Reflected Backward Stochastic Differential Equations for a Finite State Markov Chain Model and Applications to American Options
Dimbinirina Ramarimbahoaka, Zhe Yang, Robert J. Elliott

TL;DR
This paper develops a new class of reflected backward stochastic differential equations driven by martingales in a finite state Markov chain setting, and applies them to model American options with stochastic discounting.
Contribution
It introduces a novel type of RBSDEs driven by martingales in Markov chains and demonstrates their application to American option pricing with stochastic discount functions.
Findings
Existence and uniqueness of solutions for the new RBSDEs.
Existence of a unique constrained super-hedging strategy for American options.

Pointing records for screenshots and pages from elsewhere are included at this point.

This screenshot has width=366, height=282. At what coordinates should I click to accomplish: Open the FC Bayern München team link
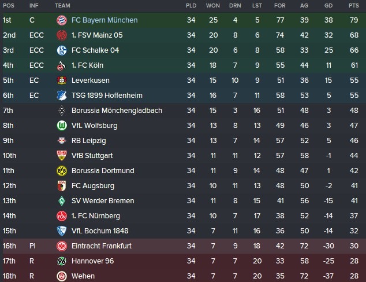click(104, 20)
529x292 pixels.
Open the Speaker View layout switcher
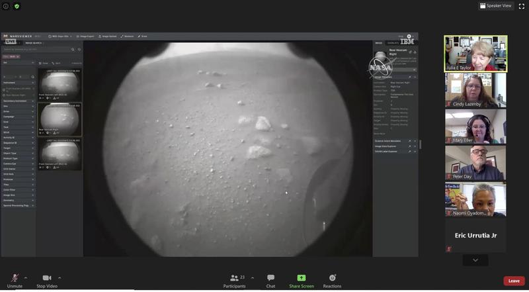pyautogui.click(x=495, y=6)
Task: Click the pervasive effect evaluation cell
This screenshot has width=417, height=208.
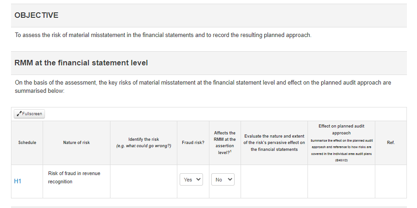Action: [x=274, y=181]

Application of RBSDE theory to American options in Markov chain models.
Abstract
In this paper, we introduce a new kind of reflected backward stochastic differential equations (RBSDEs) driven by a martingale, in a Markov chain model, but not driven by Brownian motion, and give existence and uniqueness results for the new equations. Then we discuss American options in a finite state Markov chain model, in the presence of a stochastic discount function (SDF) and using the theory of the new RBSDEs. We show that there exists a constrained super-hedging strategy for an American option, which is unique in our framework as the solution to an RBSDE.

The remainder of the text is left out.